I suppose I’m on the journey of the hermit again.
I’ve read many articles about social media, selling your work, blah blah blah. I don’t like any of it. What am I looking for? Does what I look for exist (I’d say no)? Where am I going with all this? Can I just keep going in my own idiosyncratic way (yes)? Do I have to have an end “goal,” or is art a spiritual journey for me where that spiritual aspect cannot be distracted with all The Usual?
The fact is, what I love to do most – non-commercial, experimental moving images – has no real concrete place, neither in the market, nor in the minds of most people. It exists for sure, in a world that can probably be characterized as being as small and well, as weird as an antiquarian society. But this rarified environment is not where I want my work to be stuck in. I’m not interested in even trying to become a big known quantity in that rarified castle. Frankly, I have always found environments which are too narrowly focused to be stifling. I always run away from them.
Breathing freely for me has always meant being in a diverse and therefore, vibrant environment. Each party interacts with the other, there is an exchange, and new ideas come out of that. How is having your work typecast foster that? It doesn’t. It puts you and your work in a cultural ghetto. Because it’s easier – “they” tell you – to get it seen (bought) that way.
It is difficult to form such diverse groups, in fact. As in many areas of society, birds of a feather stick together. And in the U.S., the dollar is King. Commerce is IT.
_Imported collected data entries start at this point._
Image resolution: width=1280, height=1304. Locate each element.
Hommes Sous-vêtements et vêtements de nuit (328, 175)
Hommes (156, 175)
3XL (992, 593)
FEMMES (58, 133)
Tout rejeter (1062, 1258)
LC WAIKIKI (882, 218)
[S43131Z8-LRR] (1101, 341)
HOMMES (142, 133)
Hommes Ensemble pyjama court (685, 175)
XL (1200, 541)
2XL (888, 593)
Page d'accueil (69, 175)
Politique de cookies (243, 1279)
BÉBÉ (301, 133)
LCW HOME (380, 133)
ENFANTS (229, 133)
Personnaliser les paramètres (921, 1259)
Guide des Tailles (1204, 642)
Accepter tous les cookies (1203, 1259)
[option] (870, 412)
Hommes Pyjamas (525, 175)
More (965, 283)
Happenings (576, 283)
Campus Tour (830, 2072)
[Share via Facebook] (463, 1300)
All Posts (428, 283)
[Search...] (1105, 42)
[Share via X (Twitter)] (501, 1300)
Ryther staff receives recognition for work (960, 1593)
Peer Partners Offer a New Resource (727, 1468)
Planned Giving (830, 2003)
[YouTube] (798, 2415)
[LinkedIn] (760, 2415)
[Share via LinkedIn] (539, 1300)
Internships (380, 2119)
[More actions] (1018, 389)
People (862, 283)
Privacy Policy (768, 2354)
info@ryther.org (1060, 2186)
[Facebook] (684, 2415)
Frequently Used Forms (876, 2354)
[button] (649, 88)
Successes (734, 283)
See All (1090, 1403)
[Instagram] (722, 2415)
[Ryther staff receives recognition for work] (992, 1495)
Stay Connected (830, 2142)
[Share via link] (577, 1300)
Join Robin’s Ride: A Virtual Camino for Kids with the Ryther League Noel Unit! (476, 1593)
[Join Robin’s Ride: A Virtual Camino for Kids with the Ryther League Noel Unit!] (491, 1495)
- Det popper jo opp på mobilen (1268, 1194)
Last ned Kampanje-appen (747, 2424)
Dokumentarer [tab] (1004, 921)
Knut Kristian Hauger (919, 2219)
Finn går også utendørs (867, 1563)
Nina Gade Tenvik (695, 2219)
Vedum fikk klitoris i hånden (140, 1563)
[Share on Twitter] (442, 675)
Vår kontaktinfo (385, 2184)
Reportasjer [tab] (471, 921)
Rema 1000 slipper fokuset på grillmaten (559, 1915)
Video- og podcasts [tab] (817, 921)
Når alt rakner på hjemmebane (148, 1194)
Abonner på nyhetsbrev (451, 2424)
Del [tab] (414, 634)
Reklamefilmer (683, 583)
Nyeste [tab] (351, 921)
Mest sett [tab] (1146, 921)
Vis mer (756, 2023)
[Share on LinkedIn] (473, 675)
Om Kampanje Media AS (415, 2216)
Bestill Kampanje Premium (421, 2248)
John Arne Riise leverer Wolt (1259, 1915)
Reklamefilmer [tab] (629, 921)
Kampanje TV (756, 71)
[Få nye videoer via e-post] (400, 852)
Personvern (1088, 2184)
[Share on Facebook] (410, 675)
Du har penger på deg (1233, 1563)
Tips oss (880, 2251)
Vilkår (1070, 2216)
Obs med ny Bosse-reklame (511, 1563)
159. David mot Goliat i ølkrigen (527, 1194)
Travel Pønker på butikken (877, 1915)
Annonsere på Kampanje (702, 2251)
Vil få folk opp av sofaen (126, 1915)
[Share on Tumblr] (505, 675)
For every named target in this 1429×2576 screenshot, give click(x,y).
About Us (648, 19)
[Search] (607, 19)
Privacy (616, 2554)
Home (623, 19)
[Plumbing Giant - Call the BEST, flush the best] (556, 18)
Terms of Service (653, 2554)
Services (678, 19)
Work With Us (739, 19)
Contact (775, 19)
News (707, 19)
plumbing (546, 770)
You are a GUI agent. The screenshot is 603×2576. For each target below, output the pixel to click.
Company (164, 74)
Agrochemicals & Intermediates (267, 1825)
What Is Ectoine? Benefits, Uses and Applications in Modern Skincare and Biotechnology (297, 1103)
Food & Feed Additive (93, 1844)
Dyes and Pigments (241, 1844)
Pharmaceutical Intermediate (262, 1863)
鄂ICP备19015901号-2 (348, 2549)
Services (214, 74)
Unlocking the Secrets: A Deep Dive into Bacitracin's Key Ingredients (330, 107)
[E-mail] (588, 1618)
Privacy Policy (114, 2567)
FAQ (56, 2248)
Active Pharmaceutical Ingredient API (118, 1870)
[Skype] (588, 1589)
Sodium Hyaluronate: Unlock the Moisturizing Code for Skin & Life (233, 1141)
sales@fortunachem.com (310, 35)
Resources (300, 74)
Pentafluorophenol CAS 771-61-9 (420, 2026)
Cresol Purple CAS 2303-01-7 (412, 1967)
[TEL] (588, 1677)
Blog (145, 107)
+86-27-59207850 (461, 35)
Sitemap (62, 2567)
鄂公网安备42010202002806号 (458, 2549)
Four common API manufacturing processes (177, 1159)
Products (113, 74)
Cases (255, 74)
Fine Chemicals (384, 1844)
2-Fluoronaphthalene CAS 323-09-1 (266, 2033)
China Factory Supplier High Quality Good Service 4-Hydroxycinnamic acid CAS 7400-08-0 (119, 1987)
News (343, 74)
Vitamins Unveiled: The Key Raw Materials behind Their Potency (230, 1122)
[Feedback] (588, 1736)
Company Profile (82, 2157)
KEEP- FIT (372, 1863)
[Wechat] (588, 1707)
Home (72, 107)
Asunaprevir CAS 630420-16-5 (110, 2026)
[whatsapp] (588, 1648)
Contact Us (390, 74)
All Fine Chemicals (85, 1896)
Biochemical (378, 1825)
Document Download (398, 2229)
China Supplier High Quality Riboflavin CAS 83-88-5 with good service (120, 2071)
I am lucky in that in my current job, I’ve been recently given the opportunity to contribute in an artistic way, my own way, to a dialogue which is beneficial for the public good. At the same time, my work is anonymous, part of the crowd. The focus of my work is the larger message, not ME, as the artist of it. When everything on the internet and all these networks are all about talk about, sell YOU, I get to make work which is focused on the message that my work effectively delivers. This is above commerce, above celebrity, and therefore above what all these other art promotion/sales vehicles made by other people are doing. Being anonymous allows the work to deliver the message without all the stuff which is such a status thing in the U.S.
I still take photos almost daily out of habit. I share very few of them now. I’m adjusting to my decision to stop the endless posting to social networks, where these networks reap the benefit of my steady engagement, to let me breathe. Let me breathe so I can do my work in the sphere of just doing my work, with no thought of any other reason for doing it, except that I need to. And that is has nothing to do with $$$$$ or fame.